Now, let’s sort the input file and then use the uniq command on it. The sort command rearranges the text so that all items are in adjacent order first. Then when the uniq command is run, it finds only 3 unique lines in the file.

[linuxhandbook@fedora ~]$ sort apple.txt | uniq 
apple
banana
orange

If you reverse the order, things will change. Performing the ‘uniq’ command first will identify only the adjacent duplicates, and then they will each be sorted into alphabetical order using the ‘sort’ command.

[linuxhandbook@fedora ~]$ uniq apple.txt | sort
apple
apple
apple
banana
banana
orange

Pipes allow us to run multiple commands at the same, but it is important to consider their order.

Note that the contents of the file remain unchanged, just as they would when running the commands individually.
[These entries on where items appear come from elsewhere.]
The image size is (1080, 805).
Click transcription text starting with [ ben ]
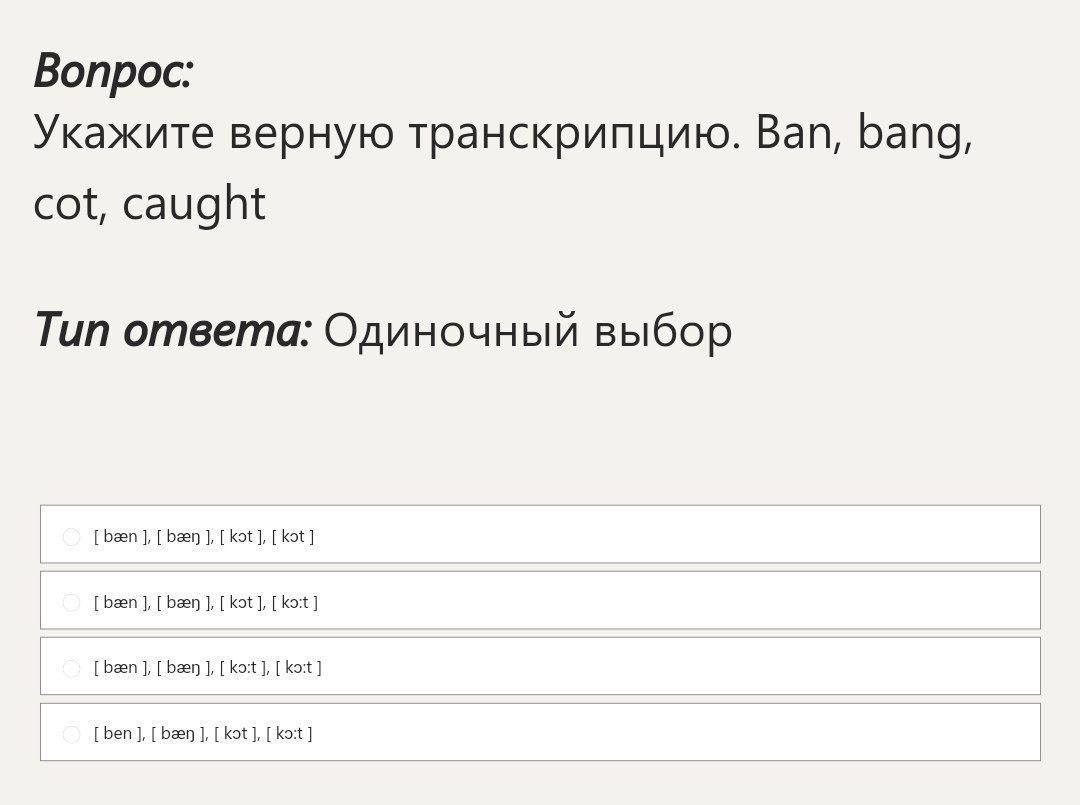coord(203,734)
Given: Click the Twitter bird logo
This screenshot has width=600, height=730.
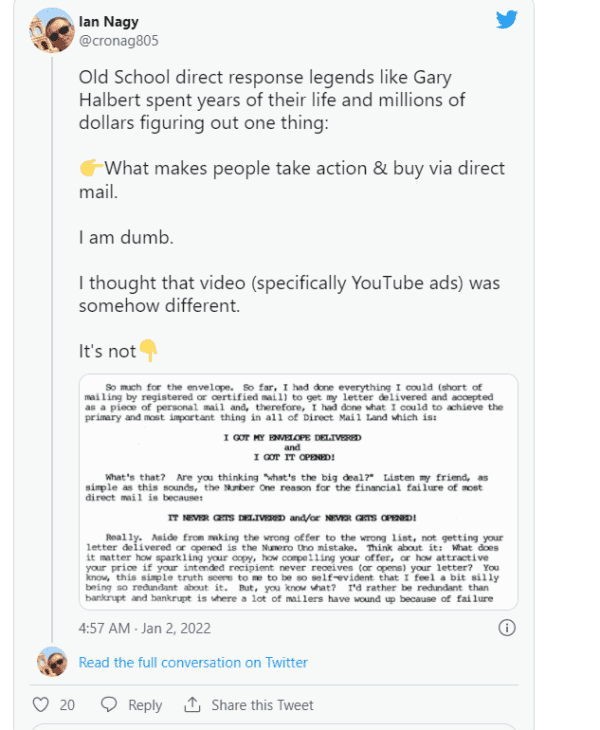Looking at the screenshot, I should point(507,20).
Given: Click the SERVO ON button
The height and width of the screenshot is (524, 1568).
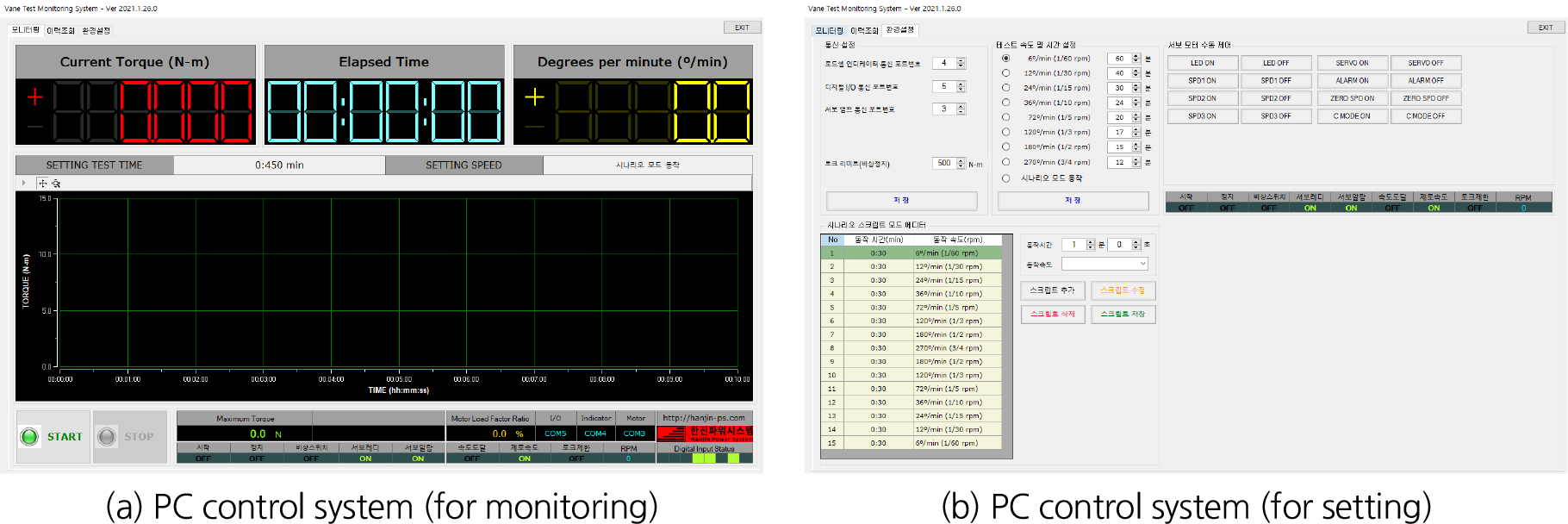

Piping the two commands together also keeps the results in the system’s “memory”. If you run them separately, you could not get these results unless you made a new file and used it to overwrite the original content before running your second command.

Conclusion

As you might imagine, this is an important concept in learning bash. These particular commands (sort and uniq) are often used together to filter information from large files like our pseudo-log quickly.